> _EXERCISE AIM_
Copy the records below word for word, starting at the line that contains "I want to click on Default" and ending at the line that contains "Describe the element at coordinates (762, 73)", with both of those lines included.

━━━ DATASET RECORDS

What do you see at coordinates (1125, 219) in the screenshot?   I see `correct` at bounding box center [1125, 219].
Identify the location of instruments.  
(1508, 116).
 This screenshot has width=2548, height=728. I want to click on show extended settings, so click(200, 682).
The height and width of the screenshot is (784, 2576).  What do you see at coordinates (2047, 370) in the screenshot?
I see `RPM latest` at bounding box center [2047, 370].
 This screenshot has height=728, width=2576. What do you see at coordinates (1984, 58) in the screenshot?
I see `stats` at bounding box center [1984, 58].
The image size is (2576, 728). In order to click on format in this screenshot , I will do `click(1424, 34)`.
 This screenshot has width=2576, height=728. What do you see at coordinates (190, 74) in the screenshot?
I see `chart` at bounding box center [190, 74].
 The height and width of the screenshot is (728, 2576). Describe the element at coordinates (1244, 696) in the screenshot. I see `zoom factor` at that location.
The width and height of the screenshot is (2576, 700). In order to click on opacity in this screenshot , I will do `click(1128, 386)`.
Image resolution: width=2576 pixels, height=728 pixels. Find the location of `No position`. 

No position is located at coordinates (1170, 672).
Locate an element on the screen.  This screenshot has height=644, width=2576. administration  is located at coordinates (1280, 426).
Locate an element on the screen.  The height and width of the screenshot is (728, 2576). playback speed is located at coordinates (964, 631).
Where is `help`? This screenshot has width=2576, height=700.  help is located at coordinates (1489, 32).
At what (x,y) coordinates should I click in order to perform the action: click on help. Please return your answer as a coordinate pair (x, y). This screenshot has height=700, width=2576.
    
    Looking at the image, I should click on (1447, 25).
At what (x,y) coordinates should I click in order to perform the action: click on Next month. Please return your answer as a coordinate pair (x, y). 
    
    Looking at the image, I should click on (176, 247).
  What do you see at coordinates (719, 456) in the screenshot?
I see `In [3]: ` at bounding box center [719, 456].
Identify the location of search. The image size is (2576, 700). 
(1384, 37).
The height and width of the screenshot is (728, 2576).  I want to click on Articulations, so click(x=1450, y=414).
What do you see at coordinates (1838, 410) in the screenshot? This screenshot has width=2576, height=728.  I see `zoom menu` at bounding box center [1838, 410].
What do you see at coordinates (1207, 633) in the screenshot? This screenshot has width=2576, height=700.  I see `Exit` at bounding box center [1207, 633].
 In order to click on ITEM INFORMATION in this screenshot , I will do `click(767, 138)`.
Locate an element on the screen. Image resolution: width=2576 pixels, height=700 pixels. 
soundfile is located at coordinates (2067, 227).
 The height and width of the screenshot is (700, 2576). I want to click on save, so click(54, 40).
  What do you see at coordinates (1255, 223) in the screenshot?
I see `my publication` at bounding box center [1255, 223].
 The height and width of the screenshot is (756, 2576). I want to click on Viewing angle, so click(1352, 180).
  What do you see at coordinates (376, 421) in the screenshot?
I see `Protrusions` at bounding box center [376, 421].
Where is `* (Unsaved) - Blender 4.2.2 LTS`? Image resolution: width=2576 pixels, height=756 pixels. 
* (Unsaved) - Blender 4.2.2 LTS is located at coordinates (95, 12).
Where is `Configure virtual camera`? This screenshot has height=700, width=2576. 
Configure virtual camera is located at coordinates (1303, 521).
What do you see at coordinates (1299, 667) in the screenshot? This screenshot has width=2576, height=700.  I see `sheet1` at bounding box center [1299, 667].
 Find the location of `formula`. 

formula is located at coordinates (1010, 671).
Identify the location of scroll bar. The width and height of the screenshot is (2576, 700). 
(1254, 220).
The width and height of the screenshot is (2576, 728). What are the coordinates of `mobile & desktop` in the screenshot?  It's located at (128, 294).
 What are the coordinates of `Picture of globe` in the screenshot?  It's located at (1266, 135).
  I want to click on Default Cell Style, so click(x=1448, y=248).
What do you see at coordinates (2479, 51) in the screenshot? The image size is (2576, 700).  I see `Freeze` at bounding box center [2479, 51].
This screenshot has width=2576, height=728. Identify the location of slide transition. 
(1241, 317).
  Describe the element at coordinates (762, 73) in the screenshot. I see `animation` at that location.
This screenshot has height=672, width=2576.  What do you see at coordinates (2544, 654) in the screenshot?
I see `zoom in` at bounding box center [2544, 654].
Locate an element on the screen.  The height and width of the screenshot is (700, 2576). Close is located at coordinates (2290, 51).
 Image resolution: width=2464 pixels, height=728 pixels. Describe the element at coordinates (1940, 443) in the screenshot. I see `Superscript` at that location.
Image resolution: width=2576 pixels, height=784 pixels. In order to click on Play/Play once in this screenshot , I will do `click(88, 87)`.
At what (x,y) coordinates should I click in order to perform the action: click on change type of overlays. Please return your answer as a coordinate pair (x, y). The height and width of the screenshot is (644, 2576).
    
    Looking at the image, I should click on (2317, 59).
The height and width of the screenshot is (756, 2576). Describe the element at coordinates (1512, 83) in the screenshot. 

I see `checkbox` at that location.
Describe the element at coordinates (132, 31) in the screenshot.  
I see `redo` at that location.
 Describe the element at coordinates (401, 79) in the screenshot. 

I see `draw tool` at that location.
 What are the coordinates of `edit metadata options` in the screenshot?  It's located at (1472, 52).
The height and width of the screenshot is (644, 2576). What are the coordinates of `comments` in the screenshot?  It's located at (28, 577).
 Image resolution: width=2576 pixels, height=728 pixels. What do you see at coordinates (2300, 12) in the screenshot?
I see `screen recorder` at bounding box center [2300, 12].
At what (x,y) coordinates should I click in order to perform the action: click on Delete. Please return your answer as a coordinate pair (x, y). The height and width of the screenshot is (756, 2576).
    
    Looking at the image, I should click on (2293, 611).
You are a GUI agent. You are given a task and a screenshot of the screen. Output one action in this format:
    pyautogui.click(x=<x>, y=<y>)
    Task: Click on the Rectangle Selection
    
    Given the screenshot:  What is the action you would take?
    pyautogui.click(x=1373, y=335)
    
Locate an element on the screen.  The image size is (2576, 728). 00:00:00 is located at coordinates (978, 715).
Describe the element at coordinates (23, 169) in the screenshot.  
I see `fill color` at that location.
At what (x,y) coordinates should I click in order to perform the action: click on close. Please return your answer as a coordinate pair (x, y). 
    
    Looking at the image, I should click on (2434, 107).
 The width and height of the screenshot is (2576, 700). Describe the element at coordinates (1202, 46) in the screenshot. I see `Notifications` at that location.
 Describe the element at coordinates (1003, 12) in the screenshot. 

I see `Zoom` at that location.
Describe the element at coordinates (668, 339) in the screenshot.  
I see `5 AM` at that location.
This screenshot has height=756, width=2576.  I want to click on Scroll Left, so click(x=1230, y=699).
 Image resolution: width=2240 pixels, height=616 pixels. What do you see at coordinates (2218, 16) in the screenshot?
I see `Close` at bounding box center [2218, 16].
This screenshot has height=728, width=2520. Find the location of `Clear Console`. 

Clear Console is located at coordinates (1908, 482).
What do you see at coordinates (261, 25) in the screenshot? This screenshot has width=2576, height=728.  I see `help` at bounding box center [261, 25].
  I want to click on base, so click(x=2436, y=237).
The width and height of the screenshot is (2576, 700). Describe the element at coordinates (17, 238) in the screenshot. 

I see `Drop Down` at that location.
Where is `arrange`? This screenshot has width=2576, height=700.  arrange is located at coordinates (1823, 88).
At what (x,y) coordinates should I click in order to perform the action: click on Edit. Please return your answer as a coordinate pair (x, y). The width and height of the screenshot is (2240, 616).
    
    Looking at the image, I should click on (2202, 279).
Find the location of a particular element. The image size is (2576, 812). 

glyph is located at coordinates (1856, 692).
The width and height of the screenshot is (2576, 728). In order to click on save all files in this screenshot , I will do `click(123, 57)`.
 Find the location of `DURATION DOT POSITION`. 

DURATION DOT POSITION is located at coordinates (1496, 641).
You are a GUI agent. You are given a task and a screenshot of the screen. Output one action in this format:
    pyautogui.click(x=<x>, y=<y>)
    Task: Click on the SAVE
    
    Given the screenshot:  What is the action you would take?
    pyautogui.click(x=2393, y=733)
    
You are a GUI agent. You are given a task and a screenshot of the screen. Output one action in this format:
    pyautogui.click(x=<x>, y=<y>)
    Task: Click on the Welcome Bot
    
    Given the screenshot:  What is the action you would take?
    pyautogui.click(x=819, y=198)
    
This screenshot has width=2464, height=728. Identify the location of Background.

━━━━━━

> _RESULT OF THE EXERCISE_
  I want to click on Default Cell Style, so click(x=1448, y=248).
What do you see at coordinates (2479, 51) in the screenshot? The image size is (2576, 700).  I see `Freeze` at bounding box center [2479, 51].
This screenshot has width=2576, height=728. Identify the location of slide transition. 
(1241, 317).
  Describe the element at coordinates (762, 73) in the screenshot. I see `animation` at that location.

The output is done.